(Dataset items)
------------------------------

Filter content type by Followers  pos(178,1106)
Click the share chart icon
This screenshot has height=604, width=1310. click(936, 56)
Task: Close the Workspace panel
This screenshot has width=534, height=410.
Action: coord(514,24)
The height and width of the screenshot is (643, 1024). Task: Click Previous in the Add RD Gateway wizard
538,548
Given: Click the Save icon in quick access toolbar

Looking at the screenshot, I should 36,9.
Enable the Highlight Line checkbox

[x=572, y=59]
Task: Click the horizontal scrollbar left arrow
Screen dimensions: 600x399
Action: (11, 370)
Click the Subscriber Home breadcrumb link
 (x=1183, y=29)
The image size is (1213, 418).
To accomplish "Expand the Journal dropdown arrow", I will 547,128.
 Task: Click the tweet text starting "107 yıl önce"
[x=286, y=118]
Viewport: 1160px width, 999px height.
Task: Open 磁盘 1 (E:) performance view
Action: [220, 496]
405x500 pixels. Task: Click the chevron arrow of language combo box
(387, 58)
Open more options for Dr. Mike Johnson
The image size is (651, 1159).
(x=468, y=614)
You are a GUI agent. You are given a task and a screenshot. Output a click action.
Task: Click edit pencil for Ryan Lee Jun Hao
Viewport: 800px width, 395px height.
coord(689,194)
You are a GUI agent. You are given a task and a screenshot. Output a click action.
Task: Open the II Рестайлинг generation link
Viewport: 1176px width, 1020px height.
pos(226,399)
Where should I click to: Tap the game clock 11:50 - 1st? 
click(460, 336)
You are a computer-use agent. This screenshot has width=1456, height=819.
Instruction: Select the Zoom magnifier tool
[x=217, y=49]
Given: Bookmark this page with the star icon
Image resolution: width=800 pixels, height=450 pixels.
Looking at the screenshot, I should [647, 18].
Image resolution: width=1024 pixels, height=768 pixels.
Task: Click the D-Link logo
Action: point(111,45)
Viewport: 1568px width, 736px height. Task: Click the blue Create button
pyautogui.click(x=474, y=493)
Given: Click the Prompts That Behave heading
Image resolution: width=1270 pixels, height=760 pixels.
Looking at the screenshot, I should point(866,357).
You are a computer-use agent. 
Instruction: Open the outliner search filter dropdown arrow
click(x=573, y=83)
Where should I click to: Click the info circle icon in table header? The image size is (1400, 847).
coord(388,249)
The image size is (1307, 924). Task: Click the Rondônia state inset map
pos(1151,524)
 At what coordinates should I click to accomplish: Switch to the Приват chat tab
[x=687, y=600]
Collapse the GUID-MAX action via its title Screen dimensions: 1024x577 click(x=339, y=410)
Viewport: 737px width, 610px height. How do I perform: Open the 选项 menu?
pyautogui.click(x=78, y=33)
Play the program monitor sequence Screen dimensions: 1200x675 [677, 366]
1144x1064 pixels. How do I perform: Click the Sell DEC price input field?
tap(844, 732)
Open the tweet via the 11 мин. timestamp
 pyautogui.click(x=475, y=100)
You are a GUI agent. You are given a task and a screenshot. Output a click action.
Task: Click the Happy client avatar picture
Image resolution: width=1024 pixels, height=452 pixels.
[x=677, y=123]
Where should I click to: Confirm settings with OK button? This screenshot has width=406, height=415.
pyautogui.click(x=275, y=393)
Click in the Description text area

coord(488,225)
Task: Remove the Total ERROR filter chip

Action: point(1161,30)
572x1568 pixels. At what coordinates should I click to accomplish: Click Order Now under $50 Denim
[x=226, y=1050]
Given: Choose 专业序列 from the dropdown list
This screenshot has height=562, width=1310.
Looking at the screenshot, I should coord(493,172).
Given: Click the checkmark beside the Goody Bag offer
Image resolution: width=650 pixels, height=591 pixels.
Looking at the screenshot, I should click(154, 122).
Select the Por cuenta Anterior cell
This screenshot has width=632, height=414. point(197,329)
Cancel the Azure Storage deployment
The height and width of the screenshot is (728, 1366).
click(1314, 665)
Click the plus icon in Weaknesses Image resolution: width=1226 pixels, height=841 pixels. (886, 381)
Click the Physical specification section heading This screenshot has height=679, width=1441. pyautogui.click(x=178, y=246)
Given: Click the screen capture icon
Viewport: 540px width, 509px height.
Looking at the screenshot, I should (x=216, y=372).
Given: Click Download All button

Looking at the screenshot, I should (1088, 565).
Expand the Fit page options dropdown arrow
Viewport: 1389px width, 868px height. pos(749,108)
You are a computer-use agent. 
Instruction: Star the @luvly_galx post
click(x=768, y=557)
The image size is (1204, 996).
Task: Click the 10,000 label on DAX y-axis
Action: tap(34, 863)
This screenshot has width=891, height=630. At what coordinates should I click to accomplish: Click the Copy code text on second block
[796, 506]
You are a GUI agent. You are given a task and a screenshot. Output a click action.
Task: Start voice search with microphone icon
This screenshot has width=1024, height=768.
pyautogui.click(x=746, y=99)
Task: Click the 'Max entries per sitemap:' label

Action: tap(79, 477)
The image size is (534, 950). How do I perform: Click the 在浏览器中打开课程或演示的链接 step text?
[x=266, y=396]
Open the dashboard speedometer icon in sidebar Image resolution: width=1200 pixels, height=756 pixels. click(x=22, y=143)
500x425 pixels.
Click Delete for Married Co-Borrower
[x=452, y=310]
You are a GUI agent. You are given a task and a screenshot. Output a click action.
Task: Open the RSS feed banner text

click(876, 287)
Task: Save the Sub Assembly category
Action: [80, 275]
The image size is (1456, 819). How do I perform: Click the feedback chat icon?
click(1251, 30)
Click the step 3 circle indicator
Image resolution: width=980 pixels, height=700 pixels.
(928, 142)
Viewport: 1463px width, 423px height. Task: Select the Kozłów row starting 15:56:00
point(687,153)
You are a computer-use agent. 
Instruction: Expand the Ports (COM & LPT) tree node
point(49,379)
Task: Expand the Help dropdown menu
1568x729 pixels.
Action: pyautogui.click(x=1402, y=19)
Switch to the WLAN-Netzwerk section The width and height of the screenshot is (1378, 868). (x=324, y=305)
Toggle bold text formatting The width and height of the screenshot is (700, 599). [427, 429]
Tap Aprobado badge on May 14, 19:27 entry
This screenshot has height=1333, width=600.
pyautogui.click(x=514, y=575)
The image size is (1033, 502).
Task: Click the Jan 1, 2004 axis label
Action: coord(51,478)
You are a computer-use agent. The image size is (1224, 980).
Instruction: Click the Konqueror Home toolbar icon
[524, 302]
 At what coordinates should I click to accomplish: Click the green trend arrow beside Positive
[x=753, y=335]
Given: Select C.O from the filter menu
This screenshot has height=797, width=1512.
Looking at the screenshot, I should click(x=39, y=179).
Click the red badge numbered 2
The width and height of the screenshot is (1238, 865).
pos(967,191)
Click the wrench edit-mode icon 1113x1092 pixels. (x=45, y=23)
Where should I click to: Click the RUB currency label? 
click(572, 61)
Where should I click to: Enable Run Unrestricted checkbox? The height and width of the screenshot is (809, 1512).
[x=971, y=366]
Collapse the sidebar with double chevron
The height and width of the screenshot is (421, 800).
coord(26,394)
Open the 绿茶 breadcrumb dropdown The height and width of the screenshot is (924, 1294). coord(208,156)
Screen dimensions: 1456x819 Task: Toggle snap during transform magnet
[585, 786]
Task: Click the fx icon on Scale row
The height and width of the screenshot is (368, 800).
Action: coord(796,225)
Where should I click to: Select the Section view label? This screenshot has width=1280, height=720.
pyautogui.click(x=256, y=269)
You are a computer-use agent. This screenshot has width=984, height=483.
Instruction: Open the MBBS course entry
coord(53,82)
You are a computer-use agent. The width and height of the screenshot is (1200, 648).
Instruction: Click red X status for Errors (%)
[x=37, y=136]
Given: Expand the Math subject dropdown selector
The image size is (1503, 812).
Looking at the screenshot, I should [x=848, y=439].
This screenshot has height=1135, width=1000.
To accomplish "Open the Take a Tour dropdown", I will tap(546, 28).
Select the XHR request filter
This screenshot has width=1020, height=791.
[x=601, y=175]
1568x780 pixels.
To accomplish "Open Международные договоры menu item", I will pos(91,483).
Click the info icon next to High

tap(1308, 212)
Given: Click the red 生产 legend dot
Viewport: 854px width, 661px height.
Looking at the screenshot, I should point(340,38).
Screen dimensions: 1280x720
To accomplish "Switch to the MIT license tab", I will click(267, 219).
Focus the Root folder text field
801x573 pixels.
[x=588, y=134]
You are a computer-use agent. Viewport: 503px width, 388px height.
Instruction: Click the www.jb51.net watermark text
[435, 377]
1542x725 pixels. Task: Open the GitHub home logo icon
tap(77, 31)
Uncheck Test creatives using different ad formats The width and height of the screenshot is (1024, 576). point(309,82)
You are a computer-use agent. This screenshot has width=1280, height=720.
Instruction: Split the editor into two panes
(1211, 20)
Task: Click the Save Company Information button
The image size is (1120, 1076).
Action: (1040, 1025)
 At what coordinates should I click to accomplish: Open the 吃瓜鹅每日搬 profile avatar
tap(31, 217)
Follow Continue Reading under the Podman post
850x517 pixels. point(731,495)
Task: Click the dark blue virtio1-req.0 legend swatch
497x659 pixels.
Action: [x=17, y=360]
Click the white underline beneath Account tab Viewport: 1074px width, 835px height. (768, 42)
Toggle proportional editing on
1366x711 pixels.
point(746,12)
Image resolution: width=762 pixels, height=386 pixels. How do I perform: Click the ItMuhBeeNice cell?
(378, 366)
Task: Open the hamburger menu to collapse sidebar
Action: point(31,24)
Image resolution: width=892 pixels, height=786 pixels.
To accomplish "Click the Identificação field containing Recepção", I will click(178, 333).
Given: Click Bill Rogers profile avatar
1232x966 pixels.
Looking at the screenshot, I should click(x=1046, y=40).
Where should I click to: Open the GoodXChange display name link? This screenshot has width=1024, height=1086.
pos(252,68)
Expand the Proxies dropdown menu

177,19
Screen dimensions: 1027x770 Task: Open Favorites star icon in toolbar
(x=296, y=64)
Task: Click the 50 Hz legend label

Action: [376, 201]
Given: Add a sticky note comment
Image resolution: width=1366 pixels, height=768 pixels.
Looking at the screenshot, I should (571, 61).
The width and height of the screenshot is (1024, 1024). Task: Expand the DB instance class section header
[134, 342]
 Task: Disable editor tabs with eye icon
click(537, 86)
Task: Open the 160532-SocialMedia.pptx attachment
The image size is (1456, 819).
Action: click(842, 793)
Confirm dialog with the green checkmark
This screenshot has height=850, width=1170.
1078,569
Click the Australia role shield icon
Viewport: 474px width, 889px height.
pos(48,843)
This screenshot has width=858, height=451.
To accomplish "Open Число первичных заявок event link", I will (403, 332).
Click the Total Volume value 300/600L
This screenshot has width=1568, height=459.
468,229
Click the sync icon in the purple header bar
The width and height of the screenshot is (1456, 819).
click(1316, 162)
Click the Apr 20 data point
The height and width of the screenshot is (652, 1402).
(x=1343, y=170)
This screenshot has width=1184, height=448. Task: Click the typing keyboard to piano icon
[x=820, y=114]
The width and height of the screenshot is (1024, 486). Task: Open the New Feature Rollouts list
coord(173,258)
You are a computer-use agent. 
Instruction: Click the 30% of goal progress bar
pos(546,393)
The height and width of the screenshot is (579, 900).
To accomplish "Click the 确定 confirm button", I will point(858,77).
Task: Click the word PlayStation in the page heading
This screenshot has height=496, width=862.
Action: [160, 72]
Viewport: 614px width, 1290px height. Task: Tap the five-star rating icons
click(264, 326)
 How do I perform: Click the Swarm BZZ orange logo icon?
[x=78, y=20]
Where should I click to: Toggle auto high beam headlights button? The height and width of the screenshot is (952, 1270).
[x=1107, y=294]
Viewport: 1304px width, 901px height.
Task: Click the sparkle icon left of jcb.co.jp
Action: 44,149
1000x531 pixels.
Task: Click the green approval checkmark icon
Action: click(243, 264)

------------------------------

EXERCISE GOAL |
Revise the entries from the start through the line containing "(x=468, y=614)", inclusive, replacing "checkbox" with "option" and leaving everything else as is.

WORKED SOLUTION |
Filter content type by Followers  pos(178,1106)
Click the share chart icon
This screenshot has height=604, width=1310. click(936, 56)
Task: Close the Workspace panel
This screenshot has width=534, height=410.
Action: coord(514,24)
The height and width of the screenshot is (643, 1024). Task: Click Previous in the Add RD Gateway wizard
538,548
Given: Click the Save icon in quick access toolbar

Looking at the screenshot, I should 36,9.
Enable the Highlight Line option

[x=572, y=59]
Task: Click the horizontal scrollbar left arrow
Screen dimensions: 600x399
Action: (11, 370)
Click the Subscriber Home breadcrumb link
 (x=1183, y=29)
The image size is (1213, 418).
To accomplish "Expand the Journal dropdown arrow", I will 547,128.
 Task: Click the tweet text starting "107 yıl önce"
[x=286, y=118]
Viewport: 1160px width, 999px height.
Task: Open 磁盘 1 (E:) performance view
Action: [220, 496]
405x500 pixels. Task: Click the chevron arrow of language combo box
(387, 58)
Open more options for Dr. Mike Johnson
The image size is (651, 1159).
(x=468, y=614)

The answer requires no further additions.